An improved model for the measurement of myocardial perfusion in human beings using N-13 ammonia

• Published in: Journal of nuclear cardiology Vol. 12; no. 3; pp. 311 - 317
• Main Authors: Hickey, Kathleen T., Sciacca, Robert R., Chou, Ru-Ling, Rodriguez, Oswaldo, Bokhari, Sabahat, Bergmann, Steven R.
• Format: Journal Article
• Language: English
• Published: United States Elsevier Inc 01.05.2005; Springer Nature B.V
• Subjects: Adult; Algorithms; Ammonia; Blood Flow Velocity - physiology; Computer Simulation; Coronary Circulation - physiology; Coronary Vessels - diagnostic imaging; Exercise Test; Female; Humans; Image Enhancement - methods; Image Interpretation, Computer-Assisted - methods; Male; Mathematical models; Medical research; Models, Cardiovascular; myocardial blood flow; Nitrogen Radioisotopes; oxygen 15 water; Oxygen Radioisotopes; Positron emission tomography; Radionuclide Imaging; Radiopharmaceuticals; Reproducibility of Results; Sensitivity and Specificity; Water; Positron emission tomography; oxygen 15 water; myocardial blood flow
• ISSN: 1071-3581; 1532-6551
• DOI: 10.1016/j.nuclcard.2005.01.010

Oxygen 15 water and nitrogen 13 ammonia are widely used for the quantitative measurement of myocardial perfusion with positron emission tomography.

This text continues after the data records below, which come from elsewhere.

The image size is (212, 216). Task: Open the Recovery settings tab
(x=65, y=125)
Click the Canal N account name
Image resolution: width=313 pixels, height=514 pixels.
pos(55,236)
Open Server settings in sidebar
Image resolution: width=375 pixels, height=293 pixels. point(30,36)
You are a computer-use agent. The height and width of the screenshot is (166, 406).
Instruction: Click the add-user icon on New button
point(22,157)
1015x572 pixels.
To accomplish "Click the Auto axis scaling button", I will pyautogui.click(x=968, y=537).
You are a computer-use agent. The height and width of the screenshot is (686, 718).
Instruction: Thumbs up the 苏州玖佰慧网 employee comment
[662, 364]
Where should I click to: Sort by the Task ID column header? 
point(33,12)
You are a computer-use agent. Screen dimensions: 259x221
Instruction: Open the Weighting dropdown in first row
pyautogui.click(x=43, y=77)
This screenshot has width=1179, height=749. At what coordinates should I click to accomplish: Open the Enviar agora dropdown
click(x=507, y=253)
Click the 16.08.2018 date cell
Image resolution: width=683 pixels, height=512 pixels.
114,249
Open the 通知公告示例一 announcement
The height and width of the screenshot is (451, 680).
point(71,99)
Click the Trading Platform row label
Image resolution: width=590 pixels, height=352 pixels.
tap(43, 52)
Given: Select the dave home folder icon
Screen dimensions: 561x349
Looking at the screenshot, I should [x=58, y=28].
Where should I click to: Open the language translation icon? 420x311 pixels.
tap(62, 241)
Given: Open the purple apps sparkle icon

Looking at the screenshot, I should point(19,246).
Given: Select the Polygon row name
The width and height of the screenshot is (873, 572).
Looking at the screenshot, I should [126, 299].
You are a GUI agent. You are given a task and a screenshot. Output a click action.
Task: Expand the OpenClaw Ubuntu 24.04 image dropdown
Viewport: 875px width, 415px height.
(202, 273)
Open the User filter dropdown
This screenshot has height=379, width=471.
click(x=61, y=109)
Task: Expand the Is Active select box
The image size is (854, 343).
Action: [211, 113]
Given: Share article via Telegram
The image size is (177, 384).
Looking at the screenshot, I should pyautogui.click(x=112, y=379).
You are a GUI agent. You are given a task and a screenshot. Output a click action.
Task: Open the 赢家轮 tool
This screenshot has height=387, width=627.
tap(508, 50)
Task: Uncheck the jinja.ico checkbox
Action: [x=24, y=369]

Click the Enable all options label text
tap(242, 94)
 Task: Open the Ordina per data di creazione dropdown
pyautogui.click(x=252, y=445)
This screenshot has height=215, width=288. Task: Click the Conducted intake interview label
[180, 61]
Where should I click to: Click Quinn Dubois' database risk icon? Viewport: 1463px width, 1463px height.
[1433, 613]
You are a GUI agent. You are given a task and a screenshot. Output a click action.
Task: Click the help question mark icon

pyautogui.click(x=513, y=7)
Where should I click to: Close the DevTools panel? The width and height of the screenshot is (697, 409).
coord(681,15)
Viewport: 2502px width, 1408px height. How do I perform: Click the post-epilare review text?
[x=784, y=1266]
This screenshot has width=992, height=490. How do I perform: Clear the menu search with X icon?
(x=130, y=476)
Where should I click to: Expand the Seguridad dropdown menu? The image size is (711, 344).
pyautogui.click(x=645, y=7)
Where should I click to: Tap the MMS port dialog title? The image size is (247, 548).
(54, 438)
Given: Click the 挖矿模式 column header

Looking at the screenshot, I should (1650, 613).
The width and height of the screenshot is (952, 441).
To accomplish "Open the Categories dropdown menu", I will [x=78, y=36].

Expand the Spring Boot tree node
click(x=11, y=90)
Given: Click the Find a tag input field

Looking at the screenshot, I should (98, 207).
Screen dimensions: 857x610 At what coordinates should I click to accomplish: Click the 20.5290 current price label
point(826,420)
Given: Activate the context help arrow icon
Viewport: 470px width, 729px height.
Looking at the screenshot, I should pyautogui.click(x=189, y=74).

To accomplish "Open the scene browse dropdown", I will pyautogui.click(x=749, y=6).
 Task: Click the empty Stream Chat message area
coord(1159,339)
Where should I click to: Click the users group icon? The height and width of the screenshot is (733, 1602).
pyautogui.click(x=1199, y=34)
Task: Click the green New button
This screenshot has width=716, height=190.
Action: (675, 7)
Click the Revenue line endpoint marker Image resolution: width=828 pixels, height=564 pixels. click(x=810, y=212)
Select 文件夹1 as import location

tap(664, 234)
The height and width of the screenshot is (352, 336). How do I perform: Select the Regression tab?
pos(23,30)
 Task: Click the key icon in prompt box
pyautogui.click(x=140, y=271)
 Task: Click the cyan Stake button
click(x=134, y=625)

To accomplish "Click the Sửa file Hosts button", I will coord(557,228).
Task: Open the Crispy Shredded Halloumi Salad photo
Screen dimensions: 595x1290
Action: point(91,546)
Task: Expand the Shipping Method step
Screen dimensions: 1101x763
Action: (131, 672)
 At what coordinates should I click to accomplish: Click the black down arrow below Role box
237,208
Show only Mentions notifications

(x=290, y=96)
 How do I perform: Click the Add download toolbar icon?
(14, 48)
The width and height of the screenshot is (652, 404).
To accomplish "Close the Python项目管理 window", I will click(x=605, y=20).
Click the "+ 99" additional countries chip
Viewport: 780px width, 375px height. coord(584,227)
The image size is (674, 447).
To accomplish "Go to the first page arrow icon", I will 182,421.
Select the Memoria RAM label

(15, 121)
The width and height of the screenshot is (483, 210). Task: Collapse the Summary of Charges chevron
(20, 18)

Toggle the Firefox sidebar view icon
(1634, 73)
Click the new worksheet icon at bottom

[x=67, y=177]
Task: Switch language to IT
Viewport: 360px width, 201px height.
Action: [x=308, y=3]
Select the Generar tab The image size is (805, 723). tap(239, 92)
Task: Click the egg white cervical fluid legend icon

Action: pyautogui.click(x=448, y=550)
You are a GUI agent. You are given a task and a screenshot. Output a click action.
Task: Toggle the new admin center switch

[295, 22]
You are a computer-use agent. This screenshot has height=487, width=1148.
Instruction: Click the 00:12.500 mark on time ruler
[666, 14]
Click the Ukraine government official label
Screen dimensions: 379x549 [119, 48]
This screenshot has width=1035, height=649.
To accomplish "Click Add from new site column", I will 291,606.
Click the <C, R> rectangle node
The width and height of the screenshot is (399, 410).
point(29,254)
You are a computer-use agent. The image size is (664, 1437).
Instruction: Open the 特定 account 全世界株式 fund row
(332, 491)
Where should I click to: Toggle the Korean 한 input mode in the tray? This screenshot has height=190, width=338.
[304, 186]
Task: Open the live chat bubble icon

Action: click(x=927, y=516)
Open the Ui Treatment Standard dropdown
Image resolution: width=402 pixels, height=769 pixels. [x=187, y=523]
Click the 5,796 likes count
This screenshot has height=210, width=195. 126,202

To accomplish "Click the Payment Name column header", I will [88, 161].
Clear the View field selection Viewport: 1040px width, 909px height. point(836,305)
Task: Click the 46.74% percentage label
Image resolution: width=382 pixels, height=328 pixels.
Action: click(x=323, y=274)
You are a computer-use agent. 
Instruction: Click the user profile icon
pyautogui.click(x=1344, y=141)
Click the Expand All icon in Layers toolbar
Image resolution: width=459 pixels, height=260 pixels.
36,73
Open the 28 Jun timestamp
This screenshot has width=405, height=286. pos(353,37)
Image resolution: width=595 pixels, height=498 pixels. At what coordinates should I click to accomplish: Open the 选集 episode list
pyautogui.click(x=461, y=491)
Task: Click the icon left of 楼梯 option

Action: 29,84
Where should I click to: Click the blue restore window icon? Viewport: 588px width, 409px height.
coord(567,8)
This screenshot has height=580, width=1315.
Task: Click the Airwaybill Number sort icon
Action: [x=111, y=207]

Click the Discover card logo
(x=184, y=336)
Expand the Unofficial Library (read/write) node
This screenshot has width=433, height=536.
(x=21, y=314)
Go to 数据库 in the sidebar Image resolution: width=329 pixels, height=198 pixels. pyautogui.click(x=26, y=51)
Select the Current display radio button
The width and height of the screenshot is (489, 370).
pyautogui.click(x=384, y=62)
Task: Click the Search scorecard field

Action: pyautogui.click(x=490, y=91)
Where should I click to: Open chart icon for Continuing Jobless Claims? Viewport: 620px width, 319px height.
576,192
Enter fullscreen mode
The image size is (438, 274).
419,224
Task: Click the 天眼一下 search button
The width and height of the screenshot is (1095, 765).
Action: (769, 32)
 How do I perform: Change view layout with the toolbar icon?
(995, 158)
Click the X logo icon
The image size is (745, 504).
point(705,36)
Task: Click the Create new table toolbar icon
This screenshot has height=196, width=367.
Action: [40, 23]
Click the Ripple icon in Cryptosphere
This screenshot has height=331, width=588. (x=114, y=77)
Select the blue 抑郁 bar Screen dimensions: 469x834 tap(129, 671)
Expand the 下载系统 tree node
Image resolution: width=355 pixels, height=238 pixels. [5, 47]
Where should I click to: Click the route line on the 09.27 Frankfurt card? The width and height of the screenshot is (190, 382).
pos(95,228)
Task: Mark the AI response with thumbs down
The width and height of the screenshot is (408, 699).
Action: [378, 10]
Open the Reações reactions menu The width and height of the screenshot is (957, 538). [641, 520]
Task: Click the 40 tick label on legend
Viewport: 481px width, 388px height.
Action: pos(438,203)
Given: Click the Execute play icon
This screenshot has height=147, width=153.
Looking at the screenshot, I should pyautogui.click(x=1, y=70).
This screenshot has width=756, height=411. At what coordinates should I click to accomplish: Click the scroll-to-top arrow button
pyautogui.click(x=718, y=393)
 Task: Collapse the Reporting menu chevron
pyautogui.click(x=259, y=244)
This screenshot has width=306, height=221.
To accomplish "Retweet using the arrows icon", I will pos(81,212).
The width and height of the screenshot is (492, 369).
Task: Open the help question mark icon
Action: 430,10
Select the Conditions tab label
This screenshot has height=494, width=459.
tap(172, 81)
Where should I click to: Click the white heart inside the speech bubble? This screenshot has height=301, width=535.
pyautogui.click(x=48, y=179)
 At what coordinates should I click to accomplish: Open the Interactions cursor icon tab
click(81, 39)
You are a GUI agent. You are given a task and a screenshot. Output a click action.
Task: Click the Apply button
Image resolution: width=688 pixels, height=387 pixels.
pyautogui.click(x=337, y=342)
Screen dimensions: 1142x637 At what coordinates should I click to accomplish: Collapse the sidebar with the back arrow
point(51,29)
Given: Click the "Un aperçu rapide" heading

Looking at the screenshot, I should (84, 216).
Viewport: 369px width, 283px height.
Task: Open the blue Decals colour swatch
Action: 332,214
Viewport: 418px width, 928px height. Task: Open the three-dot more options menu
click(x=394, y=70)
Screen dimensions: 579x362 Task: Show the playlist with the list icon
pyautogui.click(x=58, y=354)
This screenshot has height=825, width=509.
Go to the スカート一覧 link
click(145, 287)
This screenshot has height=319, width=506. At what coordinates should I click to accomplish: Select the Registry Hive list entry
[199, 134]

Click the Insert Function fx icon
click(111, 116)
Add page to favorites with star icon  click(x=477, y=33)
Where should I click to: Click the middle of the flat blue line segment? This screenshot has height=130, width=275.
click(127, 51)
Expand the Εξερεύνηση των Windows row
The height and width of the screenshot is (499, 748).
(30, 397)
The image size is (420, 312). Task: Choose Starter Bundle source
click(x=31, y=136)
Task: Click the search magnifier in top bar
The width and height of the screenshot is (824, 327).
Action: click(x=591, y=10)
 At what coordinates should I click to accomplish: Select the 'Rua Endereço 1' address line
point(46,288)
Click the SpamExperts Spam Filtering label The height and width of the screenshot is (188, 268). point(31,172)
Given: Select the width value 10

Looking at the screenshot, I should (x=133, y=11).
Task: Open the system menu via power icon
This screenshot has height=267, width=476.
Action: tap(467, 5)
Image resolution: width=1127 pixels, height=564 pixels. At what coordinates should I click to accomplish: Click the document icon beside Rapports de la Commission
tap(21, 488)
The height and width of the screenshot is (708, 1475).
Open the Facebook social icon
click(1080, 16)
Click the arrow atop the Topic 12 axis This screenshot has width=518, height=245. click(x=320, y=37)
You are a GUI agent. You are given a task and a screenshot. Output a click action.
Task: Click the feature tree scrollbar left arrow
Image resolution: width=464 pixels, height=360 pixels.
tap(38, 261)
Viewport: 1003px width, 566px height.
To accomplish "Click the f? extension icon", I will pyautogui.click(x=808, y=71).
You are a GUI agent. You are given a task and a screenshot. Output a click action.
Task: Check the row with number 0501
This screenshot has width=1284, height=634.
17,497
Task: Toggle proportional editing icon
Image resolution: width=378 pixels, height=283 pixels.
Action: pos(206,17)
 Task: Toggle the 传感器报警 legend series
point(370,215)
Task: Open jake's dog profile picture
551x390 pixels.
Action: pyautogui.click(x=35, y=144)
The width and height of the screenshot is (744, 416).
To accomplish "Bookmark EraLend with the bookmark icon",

However, blood flow obtained with N-13 ammonia by use of the conventional 2-compartment model frequently underestimates flow by 30% to 50% compared with O-15 water. We hypothesized that this discrepancy is a result of the model configuration of N-13 ammonia and investigated changes to the mathematical model to determine whether more accurate measurements of perfusion could be obtained. Twelve healthy volunteers were sequentially studied with O-15 water and N-13 ammonia at rest and during maximal coronary vasodilation with adenosine. Perfusion measurements obtained with the conventional and modified models were compared with values obtained with O-15 water. The conventional N-13 ammonia model underestimated flow by 37% ± 16% at rest and by 20% ± 24% with stress when compared with flows obtained with O-15 water. The modified model yielded flow values closer to the line of identity than the conventional model (y = 1.07x + 0.04 vs y = 0.69x + 0.08; respectively; P < .01). Model changes made N-13 ammonia myocardial blood flow estimates more comparable to those obtained with O-15 and may allow for better comparison of flows obtained with these two tracers in the future. Further efforts are warranted to evaluate the accuracy of flow models in human subjects.